The Cognitive Dissonance of Finding my Legs

To aid my nearly-complete pepperonicovery here is a list of 2 things that, when I realized were different, blew my mind a little:

shocked_owl1. Unlike New York last week, the weather had not called for layering tights or long underwear under pants. Stepping off the plane in South Carolina was a bit warmer but still with a strong, crisp breeze. Tired get-out-of-the-airport mode was in effect for both Cat and I, and we trudged to then with our luggage to the parking deck. Steps from our car, I stopped. Were there pins and needles happening in my legs? There were pins and needles, damnnit, for the first time in now weeks… holy crap, that meant I had no pins and needles the entire time I was walking city blocks in Manhattan. Something about the shape of these pins and needles was denser and less regular. Usually pins and needles feel like a constant moving pattern of minute silver lines. Synasthetic response here aside:

In that flash of a moment I realized I was feeling the cold air, and I was feeling the actual fabric of my pants flapping, striking my calves.
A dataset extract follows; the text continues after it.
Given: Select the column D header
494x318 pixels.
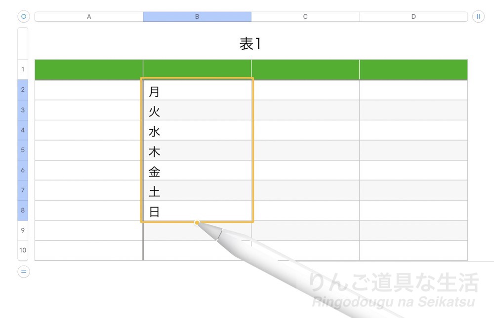Looking at the screenshot, I should tap(413, 16).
bear-negotiationsIt has been years since I could feel anything on or with my legs, which ensured a sudden cameo by cognitive dissonance. It was difficult to understand and I had to stop to process this otherwise normal sensation. I am almost afraid to accept this as a new normal because what a PITA it is to jump between different constructs of reality.

But this sensation keeps returning, and I can’t argue the fact that the only pins and needles my legs have felt in weeks are the small reminders of numbness lingering in the toes of my right foot.

giphy2. After arriving home tired after a long night of errands: It had been normal for Cat to pull the car into the driveway, turn off the engine, and for my heart to sink at the prospect of having to then to get out of the vehicle. I had become used to the forced hoist of a body I couldn’t entirely control. Getting up from the car seat was a body trial. Once upright I’d need to fall backwards just enough to catch my calves on the door frame to reaffirm for my feet which direction I was facing and to give my legs the order to walk.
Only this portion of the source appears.